Do you have a favourite LGBTQ+ film, TV series, play, musical, book, a piece of music, artwork or a person? Something or someone that has had an impact on you and resonated with you throughout the years? Or it could be something current that you really like that’s had an impact on you.
“Growing up Noah’s Arc was definitely the only representation that I had seen that was reflective of who I was. At the time I was a young Black kid presenting as male, and so Noah’s Arc for me was that particular show and I just think life is so beautiful in the way that I really connected with Darryl Stephens’s character, Noah, and then I also was like, ‘Damn, wait, the character Wade played by Jensen Atwood is so fine!’ And now they’re two of my closest friends, Darryl and I got to work on a project together when I moved to LA and I was still homeless at that time and he presented me with an award last year. It’s just these moments in my work and life where everything comes full circle, to have that show with those actors who I saw myself represented in and then to work with them both now as a trans woman is just amazing. So it’s Noah’s Arc for me. I did love RuPaul’s Drag Race when I was coming up as well. Now I get so inspired by watching Pose, all the girls on Pose are my friends, we have all come up in the business together and I’m so inspired watching their beautiful performances. I just I love watching those types of shows that reflect who I am.”
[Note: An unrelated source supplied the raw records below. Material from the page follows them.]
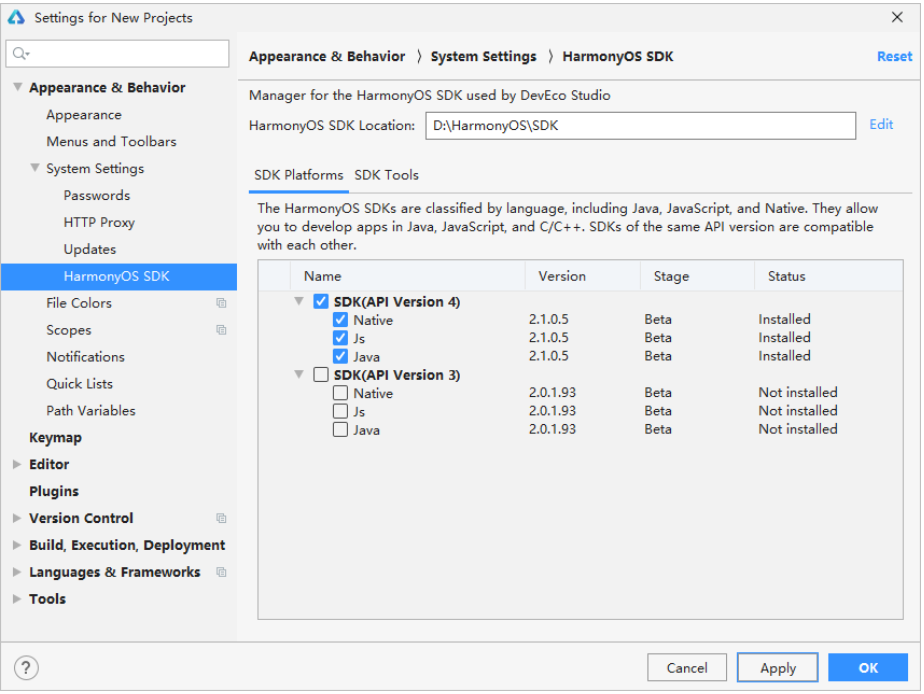Collapse the SDK(API Version 4) tree node
This screenshot has height=694, width=924.
tap(298, 301)
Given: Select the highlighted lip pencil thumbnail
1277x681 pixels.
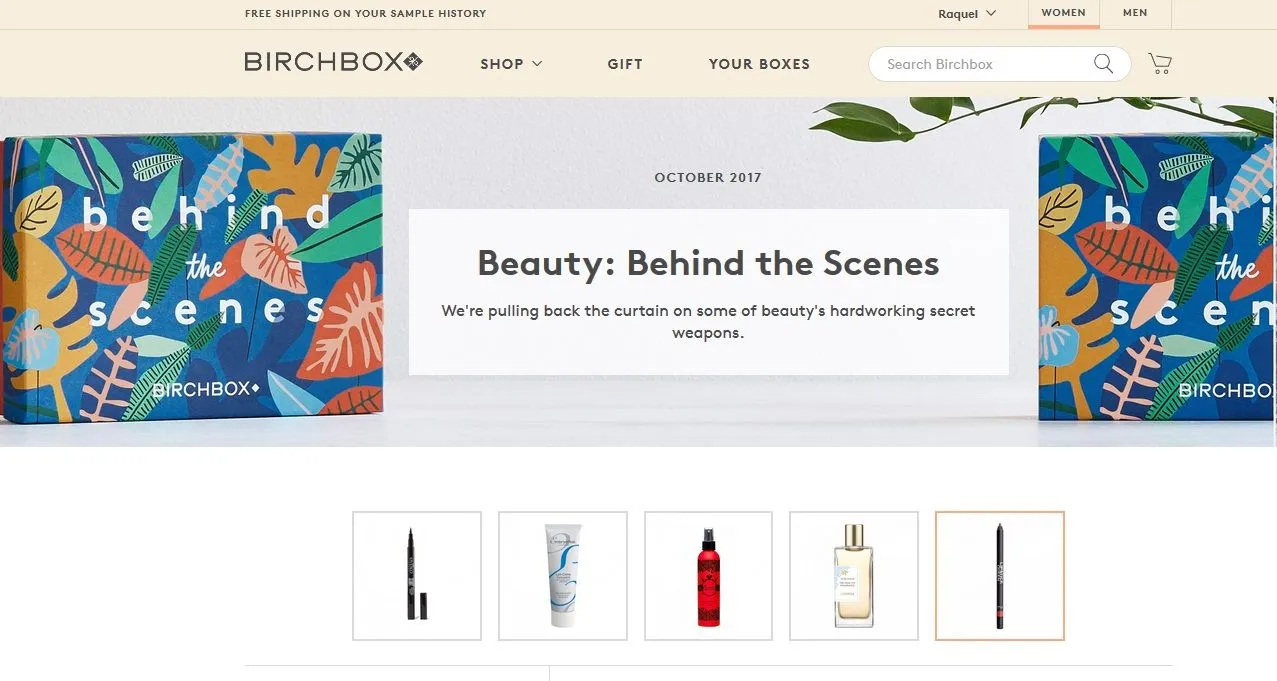Looking at the screenshot, I should [x=1000, y=576].
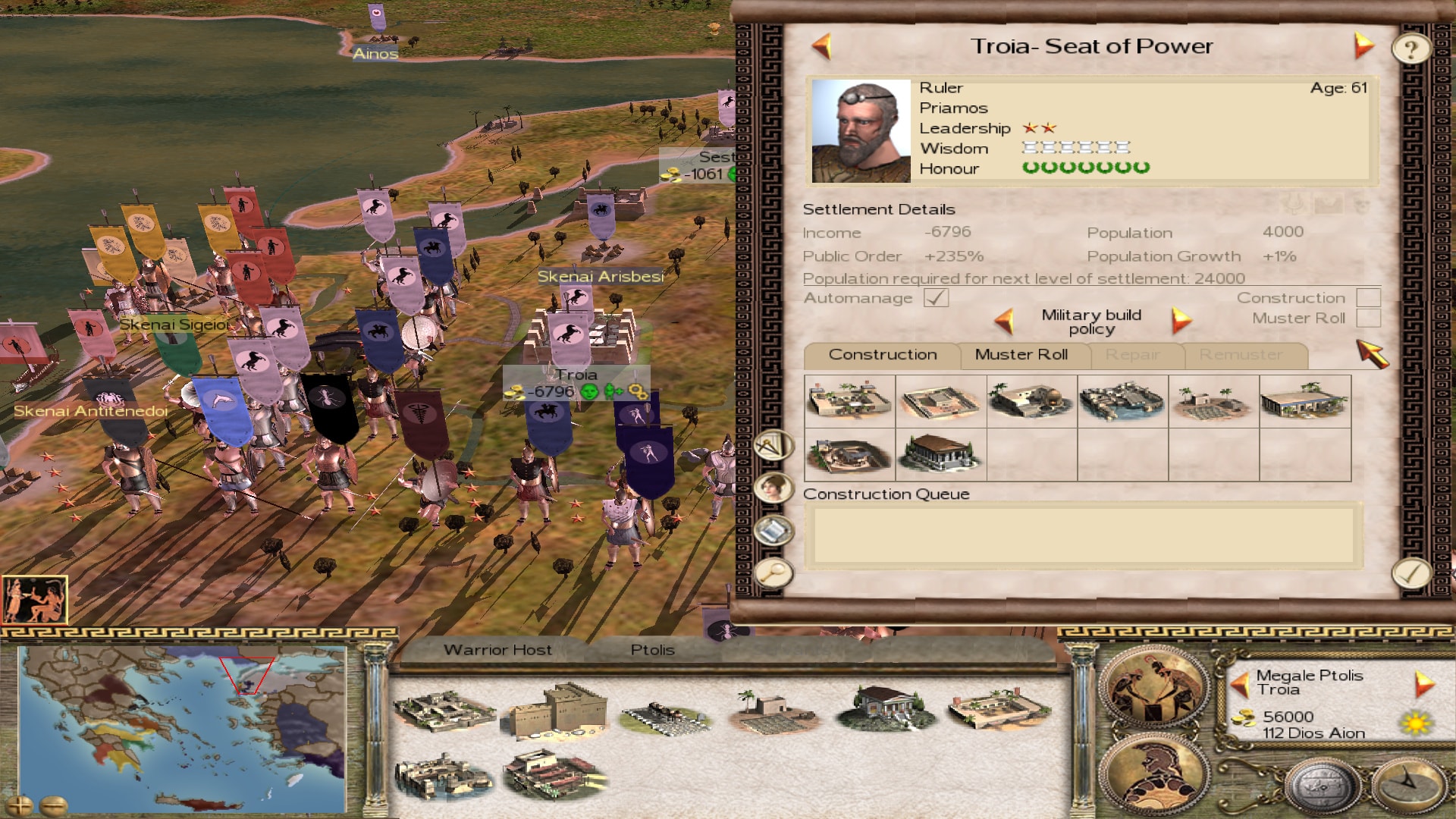Open the Warrior Host tab
Screen dimensions: 1456x819
497,650
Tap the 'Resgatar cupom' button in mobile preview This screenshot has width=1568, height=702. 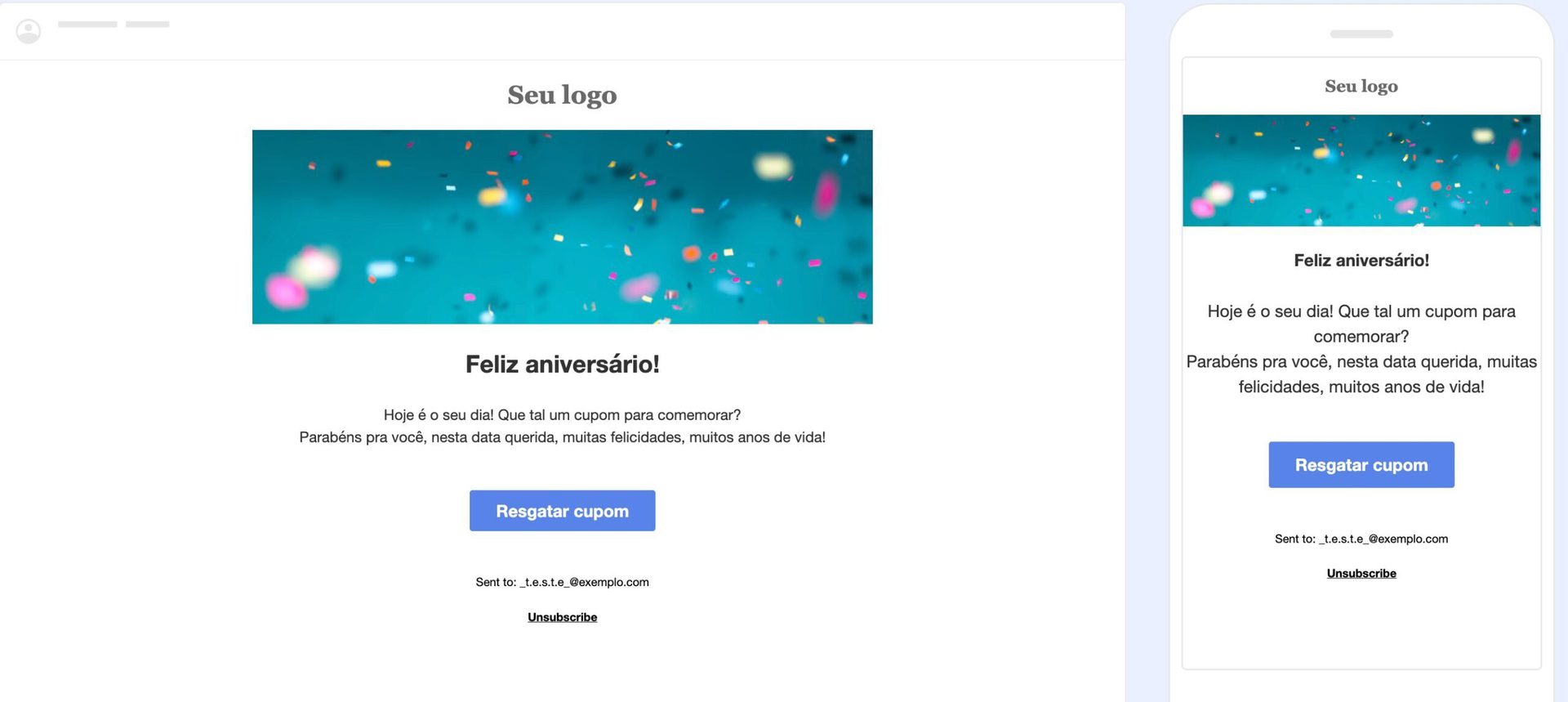pyautogui.click(x=1361, y=465)
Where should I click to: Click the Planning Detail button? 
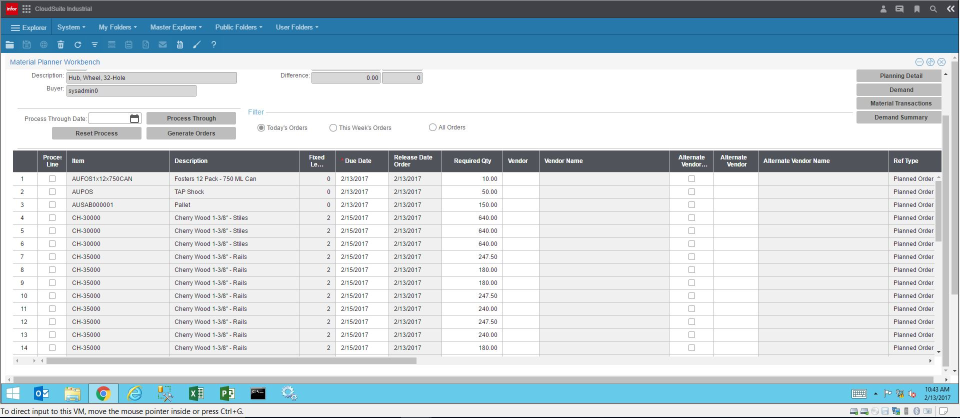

Did you have a chance to see the Noah’s Arc reunion episode yet?
“I was able to watch some of it, it was really beautiful, but I think someone needs to pick up the series, which I’m sure they are probably in talks to do. I think Netflix or somebody needs to pick it up and they need to resume it because it was so groundbreaking and monumental for queer Black folk. I think that now we need something like that more than ever because those stories need to be told. And I think they should have a trans character on there as well now who’s in the mix, and, hey, I’m available, just saying! I think it’s the perfect time now, people are realising that the power of the Black dollar has always been very valuable, but you have to give us those opportunities, you have to take a chance on our content and I think Netflix is doing that, and Amazon is starting to do that and I’m just excited to see more and more.”
Well, I’m sure Patrik-Ian Polk will read this and you’ll be cast in the return of Noah’s Arc when that happens!
“Yes, and you can take all the credit for it!”
By James Kleinmann
Gossamer Folds played in competition at this year’s Bentonville Film Festival and is available digitally from Thursday August 20th for 72 hours as part of the 2020 Outfest Los Angeles LGBTQ Film Festival.